Clinical features alone usually do not allow discrimination between rare and common lung diseases. In fact, the diagnostic delay of a rare disease is mainly accounted for by the fact that in early stages symptoms may be absent, masked, misunderstood or confused with other diseases [25]. This implies that the goal of primary care should be the early recognition that a rare lung disease might be present and the determination of an appropriate threshold for referral to centres with specific expertise. The need for more global, accessible educational tools is clear. “You only see what you look for and you only look for what you know”.

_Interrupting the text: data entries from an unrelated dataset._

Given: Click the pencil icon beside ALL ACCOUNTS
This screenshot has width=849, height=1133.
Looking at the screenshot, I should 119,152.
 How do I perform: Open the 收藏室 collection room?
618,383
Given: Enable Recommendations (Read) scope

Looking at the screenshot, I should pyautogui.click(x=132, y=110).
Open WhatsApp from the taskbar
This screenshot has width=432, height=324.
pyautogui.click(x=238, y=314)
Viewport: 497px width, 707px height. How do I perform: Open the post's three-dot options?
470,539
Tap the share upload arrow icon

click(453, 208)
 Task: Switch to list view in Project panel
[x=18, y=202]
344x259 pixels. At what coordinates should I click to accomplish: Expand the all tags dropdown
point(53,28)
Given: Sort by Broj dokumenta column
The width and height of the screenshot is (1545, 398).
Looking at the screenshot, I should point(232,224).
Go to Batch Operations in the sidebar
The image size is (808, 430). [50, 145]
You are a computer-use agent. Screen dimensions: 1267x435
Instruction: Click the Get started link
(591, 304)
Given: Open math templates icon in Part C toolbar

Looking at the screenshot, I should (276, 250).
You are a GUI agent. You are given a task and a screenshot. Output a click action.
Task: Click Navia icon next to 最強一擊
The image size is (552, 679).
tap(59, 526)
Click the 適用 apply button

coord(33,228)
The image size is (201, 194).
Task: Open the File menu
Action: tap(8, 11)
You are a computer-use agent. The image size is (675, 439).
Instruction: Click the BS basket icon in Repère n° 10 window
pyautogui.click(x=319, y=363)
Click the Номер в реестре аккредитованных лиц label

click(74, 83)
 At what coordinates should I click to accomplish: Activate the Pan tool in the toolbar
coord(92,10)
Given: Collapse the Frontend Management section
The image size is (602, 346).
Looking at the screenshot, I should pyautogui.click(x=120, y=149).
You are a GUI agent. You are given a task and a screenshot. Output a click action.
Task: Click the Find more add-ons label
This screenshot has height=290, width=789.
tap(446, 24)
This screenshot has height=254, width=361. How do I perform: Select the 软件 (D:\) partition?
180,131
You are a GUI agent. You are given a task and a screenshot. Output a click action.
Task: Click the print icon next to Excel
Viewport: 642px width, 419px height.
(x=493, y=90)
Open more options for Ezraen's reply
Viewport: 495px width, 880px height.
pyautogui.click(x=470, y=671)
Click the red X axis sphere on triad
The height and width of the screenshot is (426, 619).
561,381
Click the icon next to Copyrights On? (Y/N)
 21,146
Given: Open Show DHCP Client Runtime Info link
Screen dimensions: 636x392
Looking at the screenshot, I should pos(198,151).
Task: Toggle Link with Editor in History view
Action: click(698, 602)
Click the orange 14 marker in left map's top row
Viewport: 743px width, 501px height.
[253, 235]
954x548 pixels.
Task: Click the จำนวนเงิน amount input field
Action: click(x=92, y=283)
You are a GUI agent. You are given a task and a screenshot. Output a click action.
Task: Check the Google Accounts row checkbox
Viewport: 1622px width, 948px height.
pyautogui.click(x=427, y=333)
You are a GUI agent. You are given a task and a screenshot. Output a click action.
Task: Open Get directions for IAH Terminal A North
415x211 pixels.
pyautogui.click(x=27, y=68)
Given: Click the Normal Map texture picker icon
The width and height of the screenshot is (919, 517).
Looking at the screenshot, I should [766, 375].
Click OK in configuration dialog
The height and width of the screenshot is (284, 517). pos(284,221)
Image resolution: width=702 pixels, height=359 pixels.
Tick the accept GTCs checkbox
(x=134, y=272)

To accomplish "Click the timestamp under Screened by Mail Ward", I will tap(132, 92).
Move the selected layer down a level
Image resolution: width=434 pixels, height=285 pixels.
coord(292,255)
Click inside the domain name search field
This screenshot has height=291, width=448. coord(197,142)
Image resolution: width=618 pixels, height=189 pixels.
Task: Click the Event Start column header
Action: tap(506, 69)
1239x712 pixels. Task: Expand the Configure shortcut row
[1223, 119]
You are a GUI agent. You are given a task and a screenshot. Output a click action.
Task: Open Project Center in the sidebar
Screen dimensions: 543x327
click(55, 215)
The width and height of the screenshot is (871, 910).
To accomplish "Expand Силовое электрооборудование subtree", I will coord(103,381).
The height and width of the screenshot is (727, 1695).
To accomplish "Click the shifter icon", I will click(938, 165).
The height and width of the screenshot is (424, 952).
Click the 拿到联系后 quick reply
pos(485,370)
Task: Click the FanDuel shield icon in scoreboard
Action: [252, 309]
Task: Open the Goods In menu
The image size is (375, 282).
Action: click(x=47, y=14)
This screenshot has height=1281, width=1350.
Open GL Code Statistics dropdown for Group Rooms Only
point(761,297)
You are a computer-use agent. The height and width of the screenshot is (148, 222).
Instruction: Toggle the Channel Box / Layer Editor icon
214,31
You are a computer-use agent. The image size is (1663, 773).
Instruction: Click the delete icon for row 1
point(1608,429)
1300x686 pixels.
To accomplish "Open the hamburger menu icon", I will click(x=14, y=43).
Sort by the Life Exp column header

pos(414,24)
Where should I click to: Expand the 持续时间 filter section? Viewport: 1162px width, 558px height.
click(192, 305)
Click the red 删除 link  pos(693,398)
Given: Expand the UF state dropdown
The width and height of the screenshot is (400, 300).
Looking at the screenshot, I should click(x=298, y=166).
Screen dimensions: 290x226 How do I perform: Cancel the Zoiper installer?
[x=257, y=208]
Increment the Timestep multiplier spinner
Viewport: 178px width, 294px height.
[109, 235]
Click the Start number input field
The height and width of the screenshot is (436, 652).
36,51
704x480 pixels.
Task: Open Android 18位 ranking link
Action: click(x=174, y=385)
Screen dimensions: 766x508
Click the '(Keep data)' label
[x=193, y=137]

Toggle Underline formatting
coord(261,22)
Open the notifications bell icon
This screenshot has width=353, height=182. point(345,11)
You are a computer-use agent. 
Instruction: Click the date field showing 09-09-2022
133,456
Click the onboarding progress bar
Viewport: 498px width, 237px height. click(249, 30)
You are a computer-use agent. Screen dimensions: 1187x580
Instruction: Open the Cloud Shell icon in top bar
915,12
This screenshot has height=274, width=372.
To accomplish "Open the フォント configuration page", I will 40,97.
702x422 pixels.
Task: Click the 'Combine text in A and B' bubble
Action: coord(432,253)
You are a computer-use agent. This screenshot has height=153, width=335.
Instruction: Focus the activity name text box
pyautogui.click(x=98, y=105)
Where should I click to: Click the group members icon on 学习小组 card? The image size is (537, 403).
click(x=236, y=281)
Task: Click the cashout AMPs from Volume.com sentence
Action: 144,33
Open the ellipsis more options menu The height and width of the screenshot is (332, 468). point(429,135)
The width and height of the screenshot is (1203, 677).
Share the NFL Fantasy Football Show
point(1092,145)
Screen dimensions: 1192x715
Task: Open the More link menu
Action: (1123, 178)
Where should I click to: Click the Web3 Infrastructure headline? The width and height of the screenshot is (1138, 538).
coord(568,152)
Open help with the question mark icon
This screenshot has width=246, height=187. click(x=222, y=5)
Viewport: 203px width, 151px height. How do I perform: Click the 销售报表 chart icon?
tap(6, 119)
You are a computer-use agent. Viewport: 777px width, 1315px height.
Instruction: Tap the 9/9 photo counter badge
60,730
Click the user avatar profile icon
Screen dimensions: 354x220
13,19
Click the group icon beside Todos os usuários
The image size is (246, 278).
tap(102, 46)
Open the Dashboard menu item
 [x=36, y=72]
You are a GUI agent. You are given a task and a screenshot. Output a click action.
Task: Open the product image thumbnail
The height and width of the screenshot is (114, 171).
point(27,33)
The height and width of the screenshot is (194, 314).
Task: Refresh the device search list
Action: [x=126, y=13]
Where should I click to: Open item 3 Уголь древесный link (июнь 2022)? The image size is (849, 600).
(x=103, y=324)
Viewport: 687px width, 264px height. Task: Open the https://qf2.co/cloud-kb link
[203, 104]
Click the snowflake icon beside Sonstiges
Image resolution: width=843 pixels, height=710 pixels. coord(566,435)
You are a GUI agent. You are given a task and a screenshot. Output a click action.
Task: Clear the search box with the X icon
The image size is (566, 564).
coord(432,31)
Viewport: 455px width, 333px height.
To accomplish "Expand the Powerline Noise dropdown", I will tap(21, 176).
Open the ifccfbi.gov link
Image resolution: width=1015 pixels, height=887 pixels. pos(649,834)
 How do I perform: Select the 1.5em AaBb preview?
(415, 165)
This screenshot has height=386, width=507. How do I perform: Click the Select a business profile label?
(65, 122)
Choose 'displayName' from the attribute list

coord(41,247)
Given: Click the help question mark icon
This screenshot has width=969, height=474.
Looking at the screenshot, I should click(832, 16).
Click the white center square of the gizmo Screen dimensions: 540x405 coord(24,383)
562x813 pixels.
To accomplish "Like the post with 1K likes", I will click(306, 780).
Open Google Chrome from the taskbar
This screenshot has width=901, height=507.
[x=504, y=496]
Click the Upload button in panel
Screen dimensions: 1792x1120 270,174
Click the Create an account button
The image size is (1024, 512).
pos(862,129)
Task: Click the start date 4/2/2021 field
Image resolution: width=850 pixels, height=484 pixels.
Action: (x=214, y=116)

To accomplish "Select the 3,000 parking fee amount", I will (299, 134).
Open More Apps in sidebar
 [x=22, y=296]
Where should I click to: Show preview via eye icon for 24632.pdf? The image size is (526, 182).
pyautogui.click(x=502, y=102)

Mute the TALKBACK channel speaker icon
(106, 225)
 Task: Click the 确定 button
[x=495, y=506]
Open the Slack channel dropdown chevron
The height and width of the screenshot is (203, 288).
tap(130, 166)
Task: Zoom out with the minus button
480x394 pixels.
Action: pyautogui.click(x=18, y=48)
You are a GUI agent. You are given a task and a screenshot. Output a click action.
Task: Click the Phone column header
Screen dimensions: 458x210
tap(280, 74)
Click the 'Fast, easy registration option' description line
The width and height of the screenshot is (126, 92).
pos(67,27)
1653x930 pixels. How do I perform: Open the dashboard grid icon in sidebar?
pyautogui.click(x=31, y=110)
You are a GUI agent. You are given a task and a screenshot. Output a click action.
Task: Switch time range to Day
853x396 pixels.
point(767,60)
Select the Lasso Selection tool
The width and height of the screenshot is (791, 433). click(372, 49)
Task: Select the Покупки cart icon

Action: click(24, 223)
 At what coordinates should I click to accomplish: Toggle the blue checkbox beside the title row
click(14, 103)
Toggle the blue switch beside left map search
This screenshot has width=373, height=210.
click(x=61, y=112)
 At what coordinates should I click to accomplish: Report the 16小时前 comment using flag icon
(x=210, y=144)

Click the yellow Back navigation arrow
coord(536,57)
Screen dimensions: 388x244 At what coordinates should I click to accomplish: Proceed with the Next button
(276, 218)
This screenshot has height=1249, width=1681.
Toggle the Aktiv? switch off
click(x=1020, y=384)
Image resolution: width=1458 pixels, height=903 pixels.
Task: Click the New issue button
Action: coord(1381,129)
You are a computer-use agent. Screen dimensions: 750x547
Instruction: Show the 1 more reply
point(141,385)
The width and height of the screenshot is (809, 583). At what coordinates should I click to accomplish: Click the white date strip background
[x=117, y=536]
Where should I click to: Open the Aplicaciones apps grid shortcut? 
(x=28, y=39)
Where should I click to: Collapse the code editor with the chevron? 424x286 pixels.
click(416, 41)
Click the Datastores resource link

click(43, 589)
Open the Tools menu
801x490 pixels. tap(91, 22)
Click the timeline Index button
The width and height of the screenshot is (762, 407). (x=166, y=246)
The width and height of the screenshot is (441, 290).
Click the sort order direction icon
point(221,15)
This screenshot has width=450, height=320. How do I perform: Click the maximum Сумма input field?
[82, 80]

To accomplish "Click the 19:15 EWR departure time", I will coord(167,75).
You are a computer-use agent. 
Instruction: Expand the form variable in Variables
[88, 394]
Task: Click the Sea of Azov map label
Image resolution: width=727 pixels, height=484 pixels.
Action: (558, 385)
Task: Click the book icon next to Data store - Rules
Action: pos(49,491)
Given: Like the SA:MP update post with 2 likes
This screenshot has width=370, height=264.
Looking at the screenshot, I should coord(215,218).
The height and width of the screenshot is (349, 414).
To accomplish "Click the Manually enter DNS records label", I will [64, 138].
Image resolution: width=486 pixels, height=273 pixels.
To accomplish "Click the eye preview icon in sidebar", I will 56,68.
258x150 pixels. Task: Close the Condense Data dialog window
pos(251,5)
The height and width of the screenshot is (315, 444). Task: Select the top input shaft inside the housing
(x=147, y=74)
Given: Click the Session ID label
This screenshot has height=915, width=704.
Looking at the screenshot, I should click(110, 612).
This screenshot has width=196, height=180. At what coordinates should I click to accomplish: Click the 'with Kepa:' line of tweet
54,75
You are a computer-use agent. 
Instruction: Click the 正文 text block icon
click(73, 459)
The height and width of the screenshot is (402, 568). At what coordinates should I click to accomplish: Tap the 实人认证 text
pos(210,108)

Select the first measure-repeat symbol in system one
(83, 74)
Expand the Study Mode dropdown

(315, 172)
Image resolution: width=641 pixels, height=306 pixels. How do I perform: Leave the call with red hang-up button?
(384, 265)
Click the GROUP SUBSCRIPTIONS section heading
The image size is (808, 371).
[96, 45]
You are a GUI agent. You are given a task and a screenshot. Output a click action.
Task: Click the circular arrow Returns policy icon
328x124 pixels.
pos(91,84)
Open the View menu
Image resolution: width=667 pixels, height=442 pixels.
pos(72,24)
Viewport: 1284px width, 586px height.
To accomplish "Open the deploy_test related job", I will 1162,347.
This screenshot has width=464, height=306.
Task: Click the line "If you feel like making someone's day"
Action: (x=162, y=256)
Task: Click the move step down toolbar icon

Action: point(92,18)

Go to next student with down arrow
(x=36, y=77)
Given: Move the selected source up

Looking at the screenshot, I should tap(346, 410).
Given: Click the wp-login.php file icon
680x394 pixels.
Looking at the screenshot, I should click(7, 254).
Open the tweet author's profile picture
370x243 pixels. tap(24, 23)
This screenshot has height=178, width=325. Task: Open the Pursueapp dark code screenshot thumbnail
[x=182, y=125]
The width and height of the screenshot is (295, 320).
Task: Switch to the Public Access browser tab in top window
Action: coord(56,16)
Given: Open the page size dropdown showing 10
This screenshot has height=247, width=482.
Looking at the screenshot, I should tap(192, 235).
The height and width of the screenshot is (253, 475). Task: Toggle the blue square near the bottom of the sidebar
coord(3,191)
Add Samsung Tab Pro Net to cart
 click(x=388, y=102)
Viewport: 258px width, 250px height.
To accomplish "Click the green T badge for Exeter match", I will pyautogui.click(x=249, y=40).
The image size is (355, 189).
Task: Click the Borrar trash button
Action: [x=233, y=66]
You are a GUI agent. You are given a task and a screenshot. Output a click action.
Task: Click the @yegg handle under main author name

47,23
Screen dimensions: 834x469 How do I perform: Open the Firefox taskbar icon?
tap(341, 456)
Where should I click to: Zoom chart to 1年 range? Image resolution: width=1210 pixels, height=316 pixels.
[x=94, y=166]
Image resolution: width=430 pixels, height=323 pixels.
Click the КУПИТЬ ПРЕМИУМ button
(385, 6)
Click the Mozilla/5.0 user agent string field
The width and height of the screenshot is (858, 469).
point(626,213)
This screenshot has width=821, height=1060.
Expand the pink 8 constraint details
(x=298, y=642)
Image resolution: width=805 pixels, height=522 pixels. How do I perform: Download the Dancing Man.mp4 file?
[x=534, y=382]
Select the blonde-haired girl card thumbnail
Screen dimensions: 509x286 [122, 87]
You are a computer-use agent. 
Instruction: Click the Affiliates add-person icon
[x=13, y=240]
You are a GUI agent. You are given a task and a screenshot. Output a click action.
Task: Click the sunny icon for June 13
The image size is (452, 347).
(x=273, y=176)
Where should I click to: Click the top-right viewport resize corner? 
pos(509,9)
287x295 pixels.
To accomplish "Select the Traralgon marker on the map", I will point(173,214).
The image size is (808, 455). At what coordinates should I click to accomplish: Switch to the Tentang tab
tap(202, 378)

From a research perspective, these delays present barriers to recruitment while from a clinical perspective they contribute to patient morbidity. For instance, most patients suffer episodes of pneumothorax before being diagnosed with LAM. In addition, misdiagnosis not only leads to inappropriate – and ineffective – treatments but also to unnecessary risks (pregnancy or air travel in the case of LAM). Similarly, in patients with Hermansky-Pudlak syndrome, invasive procedures should be avoided if at all possible, because of the patient’s tendency to bleed. In this latter case, a correct diagnosis allows other family members to be screened for the syndrome, with the demonstration of absent dense bodies on whole mount electron microscopy of platelets being diagnostic. Diseases caused by a single, mutated gene – such as alpha-1 antitrypsin deficiency, surfactant protein disorders and cystic fibrosis – lend themselves to family screening. This is essential as diseases diagnosed at an early stage are more likely to be properly treated and with the knowledge that a rare disease is present in the family, other individuals are less likley to fall victim to an erroneous diagnosis.